*Your goal*
Rewrite every line of the records below, requests included, with each coordinate in the answers multiplied by 0.95 and rounded to the nearest whole number, halves rounded up.

== Given data

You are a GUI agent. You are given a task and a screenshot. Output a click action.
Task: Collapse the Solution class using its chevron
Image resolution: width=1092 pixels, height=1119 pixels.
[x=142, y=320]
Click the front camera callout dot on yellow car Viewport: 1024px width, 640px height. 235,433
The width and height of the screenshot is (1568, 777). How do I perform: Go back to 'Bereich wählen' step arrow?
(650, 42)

====

*Task response*
You are a GUI agent. You are given a task and a screenshot. Output a click action.
Task: Collapse the Solution class using its chevron
Image resolution: width=1092 pixels, height=1119 pixels.
[x=135, y=304]
Click the front camera callout dot on yellow car Viewport: 1024px width, 640px height. 223,411
The width and height of the screenshot is (1568, 777). How do I perform: Go back to 'Bereich wählen' step arrow?
(618, 40)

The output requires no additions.